Now, what is heat? According to the modern theories (kinetic theory of gases, statistical mechanics), heat is the random motion of molecules. If you look at an individual molecule, it performs something like a Brownian motion. The average kinetic energy of molecules at some place is what we call temperature. These considerations make at least plausible the connection between the random motion and the heat equation. Actually this connection was subject to exploration by mathematicians in XX century, including Mark Kac and many others. The exact mathematical theorem that relates solutions of the heat equation and is called Kac Formula. I also have to mention here the so-called Feynman-Kac formula, which gives similar probabilistic interpretation of solutions of Schrodinger's equation. The main difference between the Schrodinger equation and the heat equation is the factor i, the square root of -1. This difference can be removed by a simple change of the time variable. From the point of view of physics this means that we consider "pure imaginary time"!
Let me give a simpler example, related to the Laplace equation. Imagine a bounded region D in the plane. Some (say, positive) function f is defined on the boundary. Suppose a random motion (Brownian motion) starts as a point (x,y) inside D. If you don't know what Brownian motion exactly is, imagine a drunkard, who is initially places at the point (x,y), and starts walking, one step at a unit of time, but every step is taken in a random direction. You may assume that there are 4 possible directions: N, E, S and W. Also assume that the steps are very small, so s/he will make a lot of steps, before s/he reaches the boundary of D. But s/he will eventually reach the boundary for sure! (This is more or less evident, and also this is a THEOREM.) Remember, in the very beginning, it was mentioned, that a positive function f was defined on this boundary.
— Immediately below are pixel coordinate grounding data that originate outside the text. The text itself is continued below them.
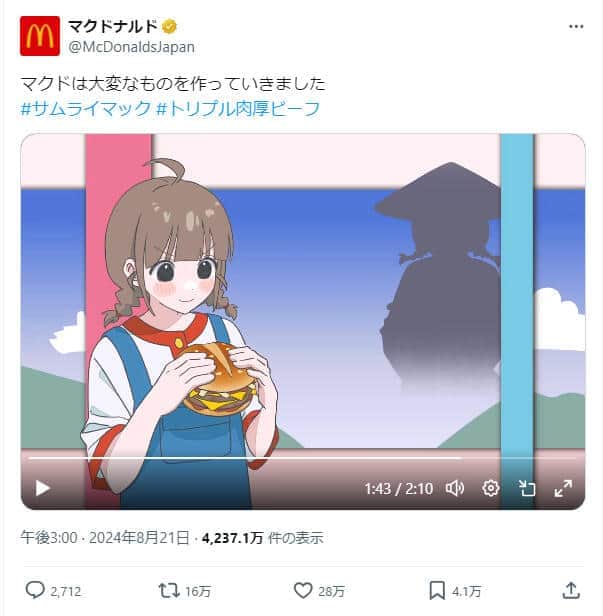603x616 pixels.
Task: Share the post via the upload icon
Action: pos(571,590)
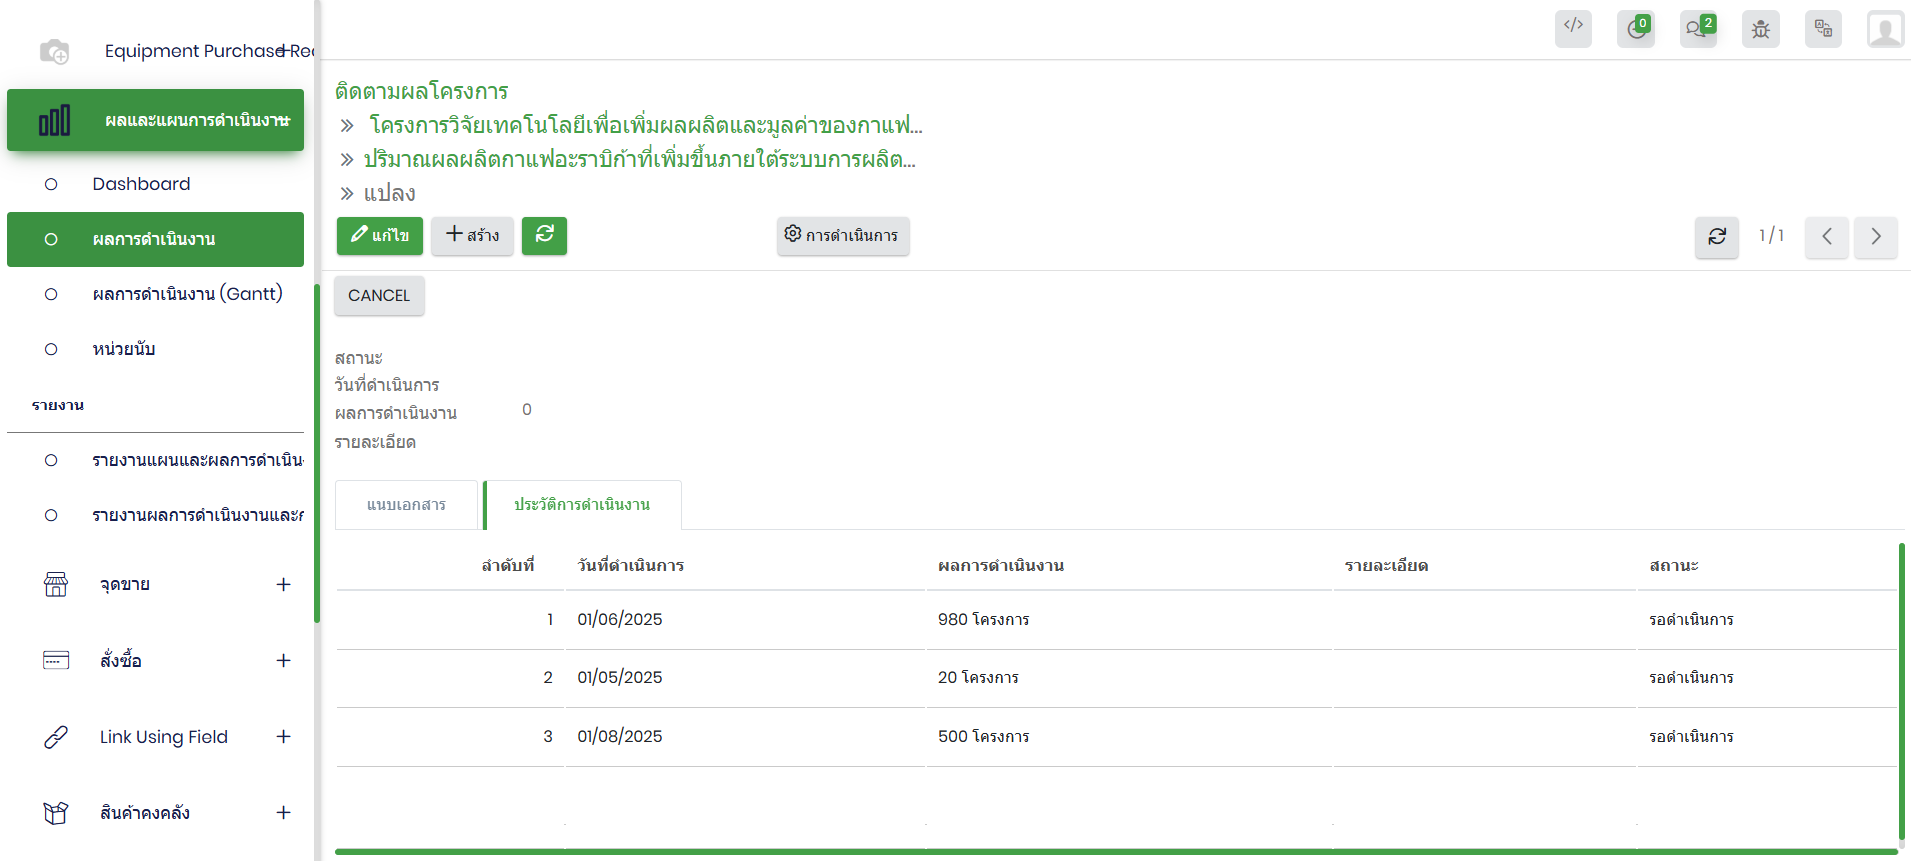1911x861 pixels.
Task: Expand the จุดขาย menu section
Action: click(283, 585)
Now imagine that the drunkard gets some money when s/he reaches the boundary for the first time (and then s/he stays there, to sleep or maybe, to buy another drink). The amount of money is described by that positive function f on the boundary, mentioned above. It depends on the point where the drunkard reaches the boundary for the first time. The question is: what is the EXPECTATION of the total gain of the drunkard in this experiment? To be sure: expectation is the average amount of money s/he receives, if the experiment is repeated many times. The answer depends on the starting point (x,y), and of course, on the function f.
THEOREM. Let u(x,y) be the expectation of the gain of the drunkard. Then u is the solution of the Laplace equation in the region D, with boundary condition f.
This exciting theorem is discussed at length in the books of Mark Kac, but the statement and proof in the most general setting is due to a Japanese mathematician Kakutani. The problem of finding the solution (it is unique) of the Laplace equation in a region, with given boundary conditions is called the Dirichlet Problem. The drunkard described above provides a way to solve it numerically. Sometimes this way is the most effective one.